Quand les patrons du commerce ne veulent pas travailler le dimanche

Publié le 23/12/2009 à 00H00 (mis à jour le 24/12/2009 à 00H00)
Deux accords locaux obtenus par la CFDT, en Côte-d'Or et en Gironde, démontrent que les intérêts des commerçants rejoignent parfois ceux de leurs salariés.

En septembre, et pour la huitième année consécutive, les organisations syndicales et patronales, ainsi que la communauté d’agglomérations du Grand Dijon, ont reconduit un accord qui limite à deux le nombre d’ouvertures dominicales annuelles. « Ce résultat est parti d’un souhait du patronat local d’harmoniser le nombre d’ouvertures les dimanches, explique Joël Jallet, secrétaire général de l’Union départementale de la Côte-d’Or. Pour le Medef et la CGPME, ouvrir davantage serait une hérésie économique. Même les patrons de la grande distribution tiennent ce discours. » Les contreparties pour les salariés sont négociées dans les entreprises. Du côté des municipalités, cet accord satisfait tout le monde.« Toutes respectent le texte alors qu’elles pourraient ouvrir cinq dimanches par an, puisque l’accord n’est pas opposable juridiquement, relate Joël Jallet. Selon le secrétaire général, la loi d’août 2009 ne devrait pas changer grand chose, sauf si l’agglomération est classée en zone touristique. Mais aucune demande n’a été formulée jusqu’à présent par les municipalités».Le consensus tient bon : lors d’une enquête de la chambre de commerce côte-d’orienne réalisée cette année, 65 % des commerces de la zone se sont déclarés pour le maintien de l’accord en l’état. Du côté syndical, les militants s’attachent à valoriser ces résultats, par le moyen d’une affiche originale. « Nous allons également distribuer des affichettes auprès des salariés des petits commerces, dans lesquels nous sommes faiblement implantés, déclare Joël Jallet. C’est aussi le moyen de faire du développement.»

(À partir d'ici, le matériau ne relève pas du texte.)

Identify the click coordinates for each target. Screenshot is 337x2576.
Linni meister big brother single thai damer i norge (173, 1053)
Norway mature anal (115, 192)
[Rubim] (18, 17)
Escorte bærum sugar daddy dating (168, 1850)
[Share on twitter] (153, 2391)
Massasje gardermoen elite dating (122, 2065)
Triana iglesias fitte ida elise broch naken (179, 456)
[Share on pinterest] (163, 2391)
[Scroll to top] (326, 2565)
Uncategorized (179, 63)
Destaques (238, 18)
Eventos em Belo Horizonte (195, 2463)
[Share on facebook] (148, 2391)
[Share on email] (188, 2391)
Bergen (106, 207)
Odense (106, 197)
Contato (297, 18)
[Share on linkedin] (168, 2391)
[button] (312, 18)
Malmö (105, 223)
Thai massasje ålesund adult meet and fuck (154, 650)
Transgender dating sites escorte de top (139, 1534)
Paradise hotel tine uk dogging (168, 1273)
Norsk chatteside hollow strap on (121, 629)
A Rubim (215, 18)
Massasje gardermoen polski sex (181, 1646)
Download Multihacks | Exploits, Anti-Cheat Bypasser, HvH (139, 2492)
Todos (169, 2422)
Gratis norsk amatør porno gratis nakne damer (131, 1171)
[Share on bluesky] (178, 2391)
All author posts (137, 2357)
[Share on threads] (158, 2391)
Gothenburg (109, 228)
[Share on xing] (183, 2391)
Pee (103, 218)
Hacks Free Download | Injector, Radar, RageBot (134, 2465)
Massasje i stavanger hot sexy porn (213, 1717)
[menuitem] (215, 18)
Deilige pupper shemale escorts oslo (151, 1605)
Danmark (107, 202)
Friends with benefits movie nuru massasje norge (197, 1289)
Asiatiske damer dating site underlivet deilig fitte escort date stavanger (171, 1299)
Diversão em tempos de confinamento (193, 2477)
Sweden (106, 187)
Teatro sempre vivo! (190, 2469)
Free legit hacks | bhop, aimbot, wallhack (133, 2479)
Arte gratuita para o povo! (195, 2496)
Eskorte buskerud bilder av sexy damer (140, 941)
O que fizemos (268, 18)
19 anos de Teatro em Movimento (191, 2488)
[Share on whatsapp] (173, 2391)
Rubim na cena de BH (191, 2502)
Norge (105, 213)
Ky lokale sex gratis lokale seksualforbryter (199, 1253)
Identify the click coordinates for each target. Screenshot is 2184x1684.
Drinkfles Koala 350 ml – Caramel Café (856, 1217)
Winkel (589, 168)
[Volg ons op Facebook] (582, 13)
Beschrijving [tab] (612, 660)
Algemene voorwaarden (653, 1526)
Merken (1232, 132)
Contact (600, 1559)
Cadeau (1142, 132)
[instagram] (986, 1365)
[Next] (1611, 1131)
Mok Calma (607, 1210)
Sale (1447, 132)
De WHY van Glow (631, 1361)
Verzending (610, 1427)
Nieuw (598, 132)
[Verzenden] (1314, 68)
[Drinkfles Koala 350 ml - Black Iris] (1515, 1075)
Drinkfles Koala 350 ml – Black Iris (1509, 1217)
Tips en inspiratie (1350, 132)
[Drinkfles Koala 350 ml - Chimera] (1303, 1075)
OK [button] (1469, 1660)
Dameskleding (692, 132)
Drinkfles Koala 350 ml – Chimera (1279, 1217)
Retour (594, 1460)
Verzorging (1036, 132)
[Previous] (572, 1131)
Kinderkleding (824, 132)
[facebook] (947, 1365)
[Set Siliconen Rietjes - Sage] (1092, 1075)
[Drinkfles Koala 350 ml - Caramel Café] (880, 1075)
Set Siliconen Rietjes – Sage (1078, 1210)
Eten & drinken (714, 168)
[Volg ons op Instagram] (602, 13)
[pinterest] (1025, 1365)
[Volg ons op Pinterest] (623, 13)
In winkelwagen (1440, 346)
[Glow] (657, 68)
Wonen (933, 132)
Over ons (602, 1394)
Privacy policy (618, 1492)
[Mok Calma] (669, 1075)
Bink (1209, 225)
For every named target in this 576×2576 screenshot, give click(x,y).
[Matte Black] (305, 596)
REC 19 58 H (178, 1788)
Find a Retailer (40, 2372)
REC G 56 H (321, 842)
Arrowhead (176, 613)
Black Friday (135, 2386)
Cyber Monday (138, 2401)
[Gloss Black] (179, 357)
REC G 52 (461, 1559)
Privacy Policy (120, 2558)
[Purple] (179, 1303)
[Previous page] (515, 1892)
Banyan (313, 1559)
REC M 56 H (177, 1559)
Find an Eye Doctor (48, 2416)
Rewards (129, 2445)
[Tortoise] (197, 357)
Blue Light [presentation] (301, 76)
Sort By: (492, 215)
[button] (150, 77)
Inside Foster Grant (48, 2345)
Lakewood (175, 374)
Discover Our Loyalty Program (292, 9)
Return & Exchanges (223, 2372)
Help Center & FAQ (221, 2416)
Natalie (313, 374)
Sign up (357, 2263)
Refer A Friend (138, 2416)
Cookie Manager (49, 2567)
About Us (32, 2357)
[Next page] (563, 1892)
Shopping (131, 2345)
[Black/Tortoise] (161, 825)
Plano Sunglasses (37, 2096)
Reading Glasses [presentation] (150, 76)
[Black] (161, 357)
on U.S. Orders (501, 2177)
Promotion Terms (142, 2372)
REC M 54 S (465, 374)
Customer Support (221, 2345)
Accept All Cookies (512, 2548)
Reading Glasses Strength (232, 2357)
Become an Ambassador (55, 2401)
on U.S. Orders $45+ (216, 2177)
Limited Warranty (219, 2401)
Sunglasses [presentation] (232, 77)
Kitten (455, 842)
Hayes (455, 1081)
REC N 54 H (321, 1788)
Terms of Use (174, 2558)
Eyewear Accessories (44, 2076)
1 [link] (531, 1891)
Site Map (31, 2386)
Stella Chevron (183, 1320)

Peur patronale de la déréglementation !

En Gironde, la prise de conscience des dangers d’une déréglementation est venue du patronat de la branche de l’ameublement. Le syndicat des Services de la Gironde avait déjà écrit au préfet, en 2007, pour lui demander, sans succès, l’ouverture de négociations globales sur la question. En janvier 2008, la loi Chatel est adoptée, qui autorise tous les magasins de l’ameublement à ouvrir tous les dimanches de l’année.« La direction départementale du travail nous a contactés pour nous faire part de la volonté de la chambre de l’ameublement de négocier. Nous leur avons tout de suite donné notre réponse positive »,explique Denis Lauxire, secrétaire général du syndicat. Le patronat et sept organisations syndicales se mettent autour de la table, en juin 2009,sous l’œ  il de la direction du travail. Résultat : une limitation des ouvertures à cinq jours par an dont les dates sont décidées par la commission de suivi de l’accord, dans le courant du mois de septembre qui précède. Environ 1 800 salariés sont concernés .L’accord reprend les termes de la convention collective en ce qui concerne la rémunération, qui est doublée, et le repos compensateur. « Les employeurs nous ont expliqué qu’ils voulaient éviter la concurrence sauvage dans leur secteur, surtout dans la perspective de l’ouverture de l’Ikea de Bordeaux », raconte Denis Lauxire, qui espère que cet accord « va faire réfléchir les autorités » sur l’application de la loi Mallié.